If you’re not satisfied with your response, it has paid off for many customers to escalate your request to the “Executive Customer Relations” division of Bank of America. Read the many relieved comments below.

Call Executive Customer Relations:
Executive Customer Relations general line: 704-386-5687

E-mail a Bank of America Customer Advocate:
Melissa Russell
Customer Advocate
Office of the Chairman
800-669-2443 Ext 2809
[email protected]

Crystal R. Peterson
Customer Advocate
Office of the CEO and President
336-805-3126
[email protected]

A sample success story:

Emailed the office of the chairman 2 weeks ago and received a call today from that office. They credited back $440 in overdraft fees. Issue was my fault since i made the purchases but the merchant submitted all transactions for 3 months on one day. Pretty happy with the result.

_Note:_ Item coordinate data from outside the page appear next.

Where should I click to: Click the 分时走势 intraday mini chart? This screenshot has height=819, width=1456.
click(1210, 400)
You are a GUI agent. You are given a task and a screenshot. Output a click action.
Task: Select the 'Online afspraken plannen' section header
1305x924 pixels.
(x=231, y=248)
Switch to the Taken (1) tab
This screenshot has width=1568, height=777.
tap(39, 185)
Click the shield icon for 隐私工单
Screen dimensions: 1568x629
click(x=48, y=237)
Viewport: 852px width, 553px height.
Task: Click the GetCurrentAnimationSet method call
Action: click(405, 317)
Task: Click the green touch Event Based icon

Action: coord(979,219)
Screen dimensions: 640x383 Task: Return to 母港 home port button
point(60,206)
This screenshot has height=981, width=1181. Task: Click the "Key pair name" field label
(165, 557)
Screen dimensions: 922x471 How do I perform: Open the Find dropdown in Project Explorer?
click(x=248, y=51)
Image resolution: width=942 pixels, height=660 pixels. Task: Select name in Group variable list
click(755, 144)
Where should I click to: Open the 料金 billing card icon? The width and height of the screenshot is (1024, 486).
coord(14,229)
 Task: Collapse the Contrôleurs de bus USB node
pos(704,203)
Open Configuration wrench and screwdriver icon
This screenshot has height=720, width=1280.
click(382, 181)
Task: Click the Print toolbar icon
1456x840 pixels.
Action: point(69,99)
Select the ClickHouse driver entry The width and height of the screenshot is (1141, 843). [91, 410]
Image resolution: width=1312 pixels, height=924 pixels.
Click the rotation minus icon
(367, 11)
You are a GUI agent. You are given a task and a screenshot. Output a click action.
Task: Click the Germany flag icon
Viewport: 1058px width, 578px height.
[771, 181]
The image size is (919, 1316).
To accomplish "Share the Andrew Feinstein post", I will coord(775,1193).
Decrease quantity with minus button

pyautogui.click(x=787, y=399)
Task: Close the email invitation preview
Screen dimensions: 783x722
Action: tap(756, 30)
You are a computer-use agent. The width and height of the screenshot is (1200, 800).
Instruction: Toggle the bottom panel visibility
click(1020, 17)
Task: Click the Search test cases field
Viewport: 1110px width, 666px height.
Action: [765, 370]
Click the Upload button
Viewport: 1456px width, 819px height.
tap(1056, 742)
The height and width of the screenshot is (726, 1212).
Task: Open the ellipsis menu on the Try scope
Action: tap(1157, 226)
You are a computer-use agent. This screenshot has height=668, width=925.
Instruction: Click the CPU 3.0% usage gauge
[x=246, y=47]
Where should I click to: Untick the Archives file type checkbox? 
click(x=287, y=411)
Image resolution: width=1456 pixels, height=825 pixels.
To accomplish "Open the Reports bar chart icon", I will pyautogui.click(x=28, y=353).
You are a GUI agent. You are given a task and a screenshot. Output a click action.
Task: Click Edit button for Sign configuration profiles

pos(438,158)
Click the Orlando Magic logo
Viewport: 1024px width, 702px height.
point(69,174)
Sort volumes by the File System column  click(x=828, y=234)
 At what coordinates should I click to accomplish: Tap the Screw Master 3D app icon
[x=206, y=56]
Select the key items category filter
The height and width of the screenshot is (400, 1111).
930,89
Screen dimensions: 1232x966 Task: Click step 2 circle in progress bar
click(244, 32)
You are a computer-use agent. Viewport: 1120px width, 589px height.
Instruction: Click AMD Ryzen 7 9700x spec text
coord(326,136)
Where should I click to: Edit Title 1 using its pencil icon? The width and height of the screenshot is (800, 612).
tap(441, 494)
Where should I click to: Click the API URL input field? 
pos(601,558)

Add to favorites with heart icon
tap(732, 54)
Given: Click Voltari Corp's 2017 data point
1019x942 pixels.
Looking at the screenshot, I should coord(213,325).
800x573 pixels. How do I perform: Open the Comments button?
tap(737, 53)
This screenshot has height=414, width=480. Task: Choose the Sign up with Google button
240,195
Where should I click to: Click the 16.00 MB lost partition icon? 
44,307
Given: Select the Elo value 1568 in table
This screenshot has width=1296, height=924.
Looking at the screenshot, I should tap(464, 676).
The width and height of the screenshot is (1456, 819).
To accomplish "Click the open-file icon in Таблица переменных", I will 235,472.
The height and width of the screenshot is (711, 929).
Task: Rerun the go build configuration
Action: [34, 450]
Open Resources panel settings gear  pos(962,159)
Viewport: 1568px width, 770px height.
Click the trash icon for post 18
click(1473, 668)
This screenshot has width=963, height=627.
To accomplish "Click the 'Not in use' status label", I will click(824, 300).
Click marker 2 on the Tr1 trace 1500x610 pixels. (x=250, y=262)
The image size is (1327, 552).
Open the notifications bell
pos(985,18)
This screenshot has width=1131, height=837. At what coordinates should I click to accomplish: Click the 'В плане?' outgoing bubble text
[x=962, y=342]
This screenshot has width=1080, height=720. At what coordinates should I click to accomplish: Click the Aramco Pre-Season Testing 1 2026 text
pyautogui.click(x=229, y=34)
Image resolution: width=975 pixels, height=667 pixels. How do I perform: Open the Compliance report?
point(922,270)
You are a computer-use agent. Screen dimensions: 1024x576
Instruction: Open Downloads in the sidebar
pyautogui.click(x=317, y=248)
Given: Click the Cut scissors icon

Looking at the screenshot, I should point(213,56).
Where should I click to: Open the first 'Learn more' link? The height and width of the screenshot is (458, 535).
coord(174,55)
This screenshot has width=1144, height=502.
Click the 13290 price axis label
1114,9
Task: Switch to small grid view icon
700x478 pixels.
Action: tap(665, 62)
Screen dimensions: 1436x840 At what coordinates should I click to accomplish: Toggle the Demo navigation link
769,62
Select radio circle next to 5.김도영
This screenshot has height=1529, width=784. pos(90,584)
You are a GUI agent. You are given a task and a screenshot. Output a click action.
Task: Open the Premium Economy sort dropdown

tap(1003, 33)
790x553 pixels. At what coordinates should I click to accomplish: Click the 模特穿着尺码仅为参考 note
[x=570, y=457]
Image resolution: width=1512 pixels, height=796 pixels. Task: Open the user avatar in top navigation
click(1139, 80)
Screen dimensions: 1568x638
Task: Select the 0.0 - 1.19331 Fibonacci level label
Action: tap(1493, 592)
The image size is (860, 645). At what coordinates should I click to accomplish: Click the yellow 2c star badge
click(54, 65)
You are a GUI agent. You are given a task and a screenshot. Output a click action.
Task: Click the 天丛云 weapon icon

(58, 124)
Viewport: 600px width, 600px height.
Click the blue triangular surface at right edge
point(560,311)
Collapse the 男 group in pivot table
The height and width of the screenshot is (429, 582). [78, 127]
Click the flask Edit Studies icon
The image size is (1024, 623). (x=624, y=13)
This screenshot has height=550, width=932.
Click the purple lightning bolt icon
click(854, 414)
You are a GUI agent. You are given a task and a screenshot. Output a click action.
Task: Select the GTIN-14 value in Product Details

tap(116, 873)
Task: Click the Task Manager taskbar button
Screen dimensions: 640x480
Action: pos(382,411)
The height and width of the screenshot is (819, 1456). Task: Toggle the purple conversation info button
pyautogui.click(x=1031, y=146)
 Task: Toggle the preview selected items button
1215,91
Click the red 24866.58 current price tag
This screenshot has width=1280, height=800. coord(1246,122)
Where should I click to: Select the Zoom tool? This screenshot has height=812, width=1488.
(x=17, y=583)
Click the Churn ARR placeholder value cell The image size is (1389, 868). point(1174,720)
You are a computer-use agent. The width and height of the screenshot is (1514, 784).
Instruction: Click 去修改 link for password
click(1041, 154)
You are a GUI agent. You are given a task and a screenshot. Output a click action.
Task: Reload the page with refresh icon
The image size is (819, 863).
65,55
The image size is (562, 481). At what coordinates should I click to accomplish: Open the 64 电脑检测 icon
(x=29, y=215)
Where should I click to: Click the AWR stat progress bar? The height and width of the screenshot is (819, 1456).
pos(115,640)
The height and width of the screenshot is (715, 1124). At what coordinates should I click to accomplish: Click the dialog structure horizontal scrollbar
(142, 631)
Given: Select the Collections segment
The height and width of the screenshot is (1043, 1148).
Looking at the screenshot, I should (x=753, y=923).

Write a snail-mail letter to the CEO:
Brian Thomas Moynihan
100 N. Tryon Street
Mail Code NC-1-007-18-01
Charlotte, NC 28255

Another success story:

Thank you, thank you, thank you. After reading the post about the BoA customer who got $280 in NSF fees refunded, I wrote BoA myself. They had charged me 7 NSF fees in succession (which sucked ass) and was my fault. […] So I wrote a formal letter of complaint to Kenneth Lewis. This past Saturday, they refunded all of the fees – even though it was my fault. I can’t believe it. That rocks. People do have the power.